La vida es una receta

Carta de Primavera de Restaurante Baobab

La señora notaria leyó el testamento y cayó sobre mi la agradable sensación de que lo tenía todo. Salí de allí con ese cofre ni bonito, ni caro, ni llamativo. Pero lo que contenía lo era todo para mi.

Llegué a casa, a mi cocina, a mi altar gastronómico y lo coloqué frente a mí. Con la parsimonia que requiere la liturgia, abrí la caja y tuve la sensación de que desprendía luz, aunque un libro de recetas no brilla. Más bien tenía polvo. Y lamparones de aceite o de veteasaberqué que le quitaban el aura de milagro que yo intentaba mantener a toda costa alrededor de ese objeto de culto que había deseado desde que vi cómo mi abuela hizo un pastel de nueces para mi cumpleaños con un solo brazo. El otro lo había perdido en otra cocina.

Mi abuela me había proporcionado todos y cada uno de los sabores que yo intentaba plasmar en mis platos. Me había enseñado a hervir, hornear, dorar, apochar, macerar, flambear, emulsionar, freír, guisar, aliñar, saltear, sofreír, amasar, trufar, especiar, rebozar, empanar, gratinar, licuar, cocinar al baño María… Los ingredientes variaban pero los hacía danzar al son de su música. Los conocía como si fueran parte de ella. O como si ella misma fuera parte de la receta junto con el resto del mundo. ¿Qué diferencia hay entre una receta con albaricoques o con tus propias emociones? Pero era el toque final lo que yo no conseguía. Y anhelaba que estuviera escrito.

Me apresuré a mirar qué llevaban esas croquetas que a mi no me salían tan buenas. Pero en las páginas sólo había cantidades y listas de ingredientes.

Con cierta confusión fui a la tienda con la intención de hacer unas albóndigas de almendras y champiñones, pero delante mío se llevaron los últimos que quedaban frescos. La decepción crecía por momentos. Al salir, tuve que esquivar los charcos mientras las gotas del chaparrón me acababan de inundar el ánimo. A un metro de casa, el resbalón final. Se rompió el frasco de conserva de setas, aplasté los tomates y las almendras se pusieron a chapotear por los charcos.

En mi hundimiento particular, abracé el recuerdo de mi abuela manca y pensé que nada podía ser más difícil que afrontar una receta sin una de tus manos. Así que las puse las dos a la obra y decidí que ya haría otro día uno de sus grandes platos. Hoy tocaba sobrevivir con creatividad y alegría. Y con lo que había quedado entero de mi caída. Sin almendras ni champiñones, en lugar de albóndigas, fueron unas hamburguesas con la remolacha que lloraba abandonada en el fondo de la nevera. Y como acompañamiento asé los tomates rescatados. En casa, quedaba cebolla para caramelizar con la siempre salvadora mostaza y queso roquefort para una salsa espesa. La ventaja de no poderle poner berenjena era que a mi hija le gustaría el resultado.

Siempre se quejaba.

No estaba mal. Tenía un cierto regusto a “lástima que no soy una albóndiga” pero se comía bien. Y si algo tenía, era hambre.

Por la noche, me continuaban doliendo las rodillas de la caída, pero me gustó hojear con calma el recetario que me hablaba desde mi infancia de la capacidad de crear con lo que había, de echarle sabor a la vida incorporando ingredientes o nuevas técnicas, de la responsabilidad de alimentar y agradar, de cuidar, de observar, de aprender siempre, de querer mejorar lo existente, de acatar la realidad como base pero sin renunciar a los sueños, de cambiar lo que está en tus manos (o en una sola), de apoyarse en lo que saben los demás para cocinar juntos, de conservar la memoria y de avanzar por nuevos caminos desconocidos con decisión.

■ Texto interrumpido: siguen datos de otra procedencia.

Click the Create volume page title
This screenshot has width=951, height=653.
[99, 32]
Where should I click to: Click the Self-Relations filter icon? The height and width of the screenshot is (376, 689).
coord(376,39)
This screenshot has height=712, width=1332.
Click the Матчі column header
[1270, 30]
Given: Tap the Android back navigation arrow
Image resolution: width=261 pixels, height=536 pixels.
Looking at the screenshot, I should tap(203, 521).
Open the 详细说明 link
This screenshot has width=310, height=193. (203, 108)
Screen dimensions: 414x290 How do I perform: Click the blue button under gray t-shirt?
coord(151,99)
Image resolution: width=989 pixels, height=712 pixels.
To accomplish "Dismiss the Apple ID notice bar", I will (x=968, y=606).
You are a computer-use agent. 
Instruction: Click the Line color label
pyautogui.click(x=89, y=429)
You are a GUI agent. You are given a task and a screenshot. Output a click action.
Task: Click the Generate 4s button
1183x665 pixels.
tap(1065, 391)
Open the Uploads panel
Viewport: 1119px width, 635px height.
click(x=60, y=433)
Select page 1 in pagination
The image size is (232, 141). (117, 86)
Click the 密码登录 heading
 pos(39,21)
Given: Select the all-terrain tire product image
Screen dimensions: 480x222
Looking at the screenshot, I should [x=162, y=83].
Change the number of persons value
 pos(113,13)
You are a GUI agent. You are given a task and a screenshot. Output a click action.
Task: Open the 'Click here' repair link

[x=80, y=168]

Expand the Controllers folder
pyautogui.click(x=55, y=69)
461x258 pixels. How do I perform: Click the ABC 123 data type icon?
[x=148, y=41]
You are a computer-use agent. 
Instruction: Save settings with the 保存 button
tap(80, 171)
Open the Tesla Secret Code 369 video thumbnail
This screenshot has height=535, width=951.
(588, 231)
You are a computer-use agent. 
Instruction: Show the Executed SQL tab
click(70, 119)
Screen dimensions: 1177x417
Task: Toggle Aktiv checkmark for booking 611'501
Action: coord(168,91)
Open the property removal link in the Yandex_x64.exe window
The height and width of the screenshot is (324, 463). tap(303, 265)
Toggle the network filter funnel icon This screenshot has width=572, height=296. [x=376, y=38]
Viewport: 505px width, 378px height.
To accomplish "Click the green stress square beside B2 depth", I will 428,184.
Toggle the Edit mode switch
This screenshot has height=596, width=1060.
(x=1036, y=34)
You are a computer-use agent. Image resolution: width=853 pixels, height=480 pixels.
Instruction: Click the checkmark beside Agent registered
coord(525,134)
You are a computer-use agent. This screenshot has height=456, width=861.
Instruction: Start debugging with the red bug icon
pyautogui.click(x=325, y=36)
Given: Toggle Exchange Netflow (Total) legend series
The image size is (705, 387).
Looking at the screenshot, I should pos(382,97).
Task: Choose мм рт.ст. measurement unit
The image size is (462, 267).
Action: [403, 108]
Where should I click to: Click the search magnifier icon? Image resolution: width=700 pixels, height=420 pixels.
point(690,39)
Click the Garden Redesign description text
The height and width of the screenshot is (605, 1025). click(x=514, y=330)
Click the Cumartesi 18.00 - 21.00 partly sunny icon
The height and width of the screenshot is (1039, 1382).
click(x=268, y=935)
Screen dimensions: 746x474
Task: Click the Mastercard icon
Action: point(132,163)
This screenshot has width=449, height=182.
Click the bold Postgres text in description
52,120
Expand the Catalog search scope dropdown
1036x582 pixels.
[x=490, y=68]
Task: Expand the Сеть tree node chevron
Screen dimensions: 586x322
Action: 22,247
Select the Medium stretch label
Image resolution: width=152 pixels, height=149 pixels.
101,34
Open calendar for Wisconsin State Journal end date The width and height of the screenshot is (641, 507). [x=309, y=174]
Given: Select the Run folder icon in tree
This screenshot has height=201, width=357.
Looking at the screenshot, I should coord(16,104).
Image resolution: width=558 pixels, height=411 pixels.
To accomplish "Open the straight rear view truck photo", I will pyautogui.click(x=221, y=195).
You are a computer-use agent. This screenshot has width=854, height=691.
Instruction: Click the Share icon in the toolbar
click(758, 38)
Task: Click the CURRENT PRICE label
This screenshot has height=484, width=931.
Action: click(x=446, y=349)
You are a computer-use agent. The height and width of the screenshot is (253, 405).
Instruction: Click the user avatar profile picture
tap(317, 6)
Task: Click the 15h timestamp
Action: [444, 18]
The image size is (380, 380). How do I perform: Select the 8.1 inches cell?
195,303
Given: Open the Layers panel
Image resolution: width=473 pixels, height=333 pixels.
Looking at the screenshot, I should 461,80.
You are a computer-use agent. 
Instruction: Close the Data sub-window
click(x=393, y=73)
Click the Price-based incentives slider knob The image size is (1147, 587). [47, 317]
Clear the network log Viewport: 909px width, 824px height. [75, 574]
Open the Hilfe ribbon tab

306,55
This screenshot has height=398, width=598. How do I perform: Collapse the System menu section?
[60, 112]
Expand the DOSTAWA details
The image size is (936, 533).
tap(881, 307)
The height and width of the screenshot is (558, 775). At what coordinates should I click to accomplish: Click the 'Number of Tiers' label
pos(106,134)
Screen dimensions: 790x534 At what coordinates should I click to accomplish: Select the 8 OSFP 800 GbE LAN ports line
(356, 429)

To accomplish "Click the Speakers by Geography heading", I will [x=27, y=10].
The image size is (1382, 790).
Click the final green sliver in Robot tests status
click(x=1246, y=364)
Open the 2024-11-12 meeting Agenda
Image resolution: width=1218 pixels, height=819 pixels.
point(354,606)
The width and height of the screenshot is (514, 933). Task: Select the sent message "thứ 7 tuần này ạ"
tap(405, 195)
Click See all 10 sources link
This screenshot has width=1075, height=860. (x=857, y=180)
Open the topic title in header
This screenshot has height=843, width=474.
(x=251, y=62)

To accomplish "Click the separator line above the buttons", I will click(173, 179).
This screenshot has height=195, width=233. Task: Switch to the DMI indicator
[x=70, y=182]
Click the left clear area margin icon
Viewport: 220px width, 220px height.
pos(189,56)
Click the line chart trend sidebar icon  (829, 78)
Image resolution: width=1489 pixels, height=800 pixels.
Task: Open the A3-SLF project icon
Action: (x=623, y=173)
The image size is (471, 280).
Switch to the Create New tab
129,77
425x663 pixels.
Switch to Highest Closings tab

Al día siguiente, en la nevera, colgaba una nota junto a un dibujo infantil que tenía tantos años como arrugas: “¡Qué maravilla de cena! Cómo se nota que ya tienes el recetario de la bisabuela. Esto promete”. Mi hija, sin saberlo, había escrito la última página. La vida es una receta. Y no hay receta escrita para vivirla.